Venezuela : La véritable portée du pari sur le gaz naturel
Traduction Françoise Lopez, pour Amérique latine-Bolivar infos
L'année dernière, le président Nicolas Maduro a fait savoir que le Venezuela se trouve dans un processus de validation de plus de 50 blocs de gaz naturel dans la zone côtière nord : « Aujourd'hui, nous sommes en train de faire une certification de ce qui pourrait s'appeler « la bande caribéenne de gaz », nous pourrions parler de la quatrième réserve de gaz du monde. »

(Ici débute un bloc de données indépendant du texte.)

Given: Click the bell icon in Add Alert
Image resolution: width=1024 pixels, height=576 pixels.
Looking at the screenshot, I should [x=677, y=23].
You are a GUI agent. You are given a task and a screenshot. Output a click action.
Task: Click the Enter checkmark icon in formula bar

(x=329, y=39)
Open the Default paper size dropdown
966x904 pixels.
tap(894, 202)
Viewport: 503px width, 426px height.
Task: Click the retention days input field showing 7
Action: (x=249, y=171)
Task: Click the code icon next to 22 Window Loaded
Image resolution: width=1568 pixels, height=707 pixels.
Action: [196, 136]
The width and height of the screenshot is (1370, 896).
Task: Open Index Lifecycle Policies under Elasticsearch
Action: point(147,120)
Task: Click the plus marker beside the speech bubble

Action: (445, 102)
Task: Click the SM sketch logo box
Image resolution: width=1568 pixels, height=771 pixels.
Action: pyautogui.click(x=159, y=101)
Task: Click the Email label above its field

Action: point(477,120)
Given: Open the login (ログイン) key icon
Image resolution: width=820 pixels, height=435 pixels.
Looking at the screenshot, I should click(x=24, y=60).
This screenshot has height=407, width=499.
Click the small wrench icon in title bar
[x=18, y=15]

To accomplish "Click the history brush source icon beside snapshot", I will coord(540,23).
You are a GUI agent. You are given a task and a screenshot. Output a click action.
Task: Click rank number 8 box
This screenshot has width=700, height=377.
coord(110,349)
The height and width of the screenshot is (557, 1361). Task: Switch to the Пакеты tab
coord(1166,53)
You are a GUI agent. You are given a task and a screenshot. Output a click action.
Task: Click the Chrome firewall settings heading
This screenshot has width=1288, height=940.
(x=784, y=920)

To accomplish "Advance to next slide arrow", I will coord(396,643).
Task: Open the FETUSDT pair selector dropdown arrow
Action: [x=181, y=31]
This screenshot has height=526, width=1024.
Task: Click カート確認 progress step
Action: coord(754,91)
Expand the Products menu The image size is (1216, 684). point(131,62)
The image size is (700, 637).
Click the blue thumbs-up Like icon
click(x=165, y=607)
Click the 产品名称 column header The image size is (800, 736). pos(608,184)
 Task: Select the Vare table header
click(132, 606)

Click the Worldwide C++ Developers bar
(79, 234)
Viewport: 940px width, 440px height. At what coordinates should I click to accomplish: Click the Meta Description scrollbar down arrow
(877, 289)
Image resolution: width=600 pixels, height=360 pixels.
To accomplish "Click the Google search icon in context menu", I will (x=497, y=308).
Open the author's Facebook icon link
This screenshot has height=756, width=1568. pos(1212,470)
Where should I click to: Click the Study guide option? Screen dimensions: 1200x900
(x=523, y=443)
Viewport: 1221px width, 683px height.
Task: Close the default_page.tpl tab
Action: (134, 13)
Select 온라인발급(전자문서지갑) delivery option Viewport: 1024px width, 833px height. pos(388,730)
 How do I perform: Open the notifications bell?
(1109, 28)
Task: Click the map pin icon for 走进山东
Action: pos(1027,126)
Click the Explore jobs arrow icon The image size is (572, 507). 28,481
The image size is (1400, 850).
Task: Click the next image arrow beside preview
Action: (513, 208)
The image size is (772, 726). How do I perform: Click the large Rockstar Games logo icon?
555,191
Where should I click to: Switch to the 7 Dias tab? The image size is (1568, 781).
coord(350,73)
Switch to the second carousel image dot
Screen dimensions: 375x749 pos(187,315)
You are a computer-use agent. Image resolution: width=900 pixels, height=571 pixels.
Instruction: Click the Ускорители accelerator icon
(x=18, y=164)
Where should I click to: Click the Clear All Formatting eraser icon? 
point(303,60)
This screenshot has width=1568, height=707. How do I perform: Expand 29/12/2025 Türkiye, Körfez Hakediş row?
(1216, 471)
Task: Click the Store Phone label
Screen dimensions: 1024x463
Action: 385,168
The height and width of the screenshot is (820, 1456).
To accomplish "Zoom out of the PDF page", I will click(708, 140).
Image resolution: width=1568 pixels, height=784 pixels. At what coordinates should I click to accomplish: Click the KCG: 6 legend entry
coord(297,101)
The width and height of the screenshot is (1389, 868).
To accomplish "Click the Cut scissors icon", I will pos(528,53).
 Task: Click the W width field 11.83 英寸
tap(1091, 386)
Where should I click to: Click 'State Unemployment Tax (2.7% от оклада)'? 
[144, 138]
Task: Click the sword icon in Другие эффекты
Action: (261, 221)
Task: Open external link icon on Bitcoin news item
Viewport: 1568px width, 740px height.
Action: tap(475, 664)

Cette initiative du Gouvernement fait partie d'un effort plus large pour diversifier l'économie vénézuélienne, qui dépendait traditionnellement de l'exportation de pétrole dans un contexte de coopération avec des parties intéressées pour avancer dans la gestion du gaz naturel.
Ce point de vue vers le développement du secteur du gaz vénézuélien répond non seulement aux besoins internes de diversification déjà évoqué, mais s’insère aussi dans les circonstances géopolitiques actuelles.
En particulier, dans le contexte de l'escalade du conflit en Ukraine, les sanctions des États-Unis et de l'Union européenne envers le secteur du gaz russe on perturbé de façon importante la carte énergétique en amenant les pays consommateurs à chercher de nouvelles sources de fourniture de gaz naturel pour garantir leur sécurité énergétique.
C'est pourquoi le Venezuela, avec ses larges réserve et sa position stratégique, à émerger, comme une variable importante dans l'équation commerciale de cet hydrocarbure, même avec le régime de sanctions en place.
Perspectives stratégiques
Le champ Perle, dans la péninsule de Paraguana, et reconnu, comme la découverte la plus importante d'un gisement de gaz naturel en Amérique latine. en 2015, lors de l'essai de production, il a atteint environ 150 000 000 de pieds cubes de gaz par jour (4.247.500 m3 selon mes calculs… (note de la traductrice)
D'autre part, les estimations pour le Champ Dragon, sur les côtes de l'État de Sucre, sont de plus de 150 000 000 de pieds cubes par jour de production pour la première année avec des plans d'augmentation à 300 000 000 (donc, 8 495 000 m3) plus tard.
L'ingénieur président de PetroPymi, Reinaldo Quintero, consulté pour cet article, explique qu'aussi bien le projet du Champ Perle, développé en collaboration avec ENI et REPSOL que celui du Champ Dragon développé en société avec Trinidad et Tobago ont des perspectives très prometteuses sur le marché étant donné les grandes réserves prouvées qu'ils possèdent.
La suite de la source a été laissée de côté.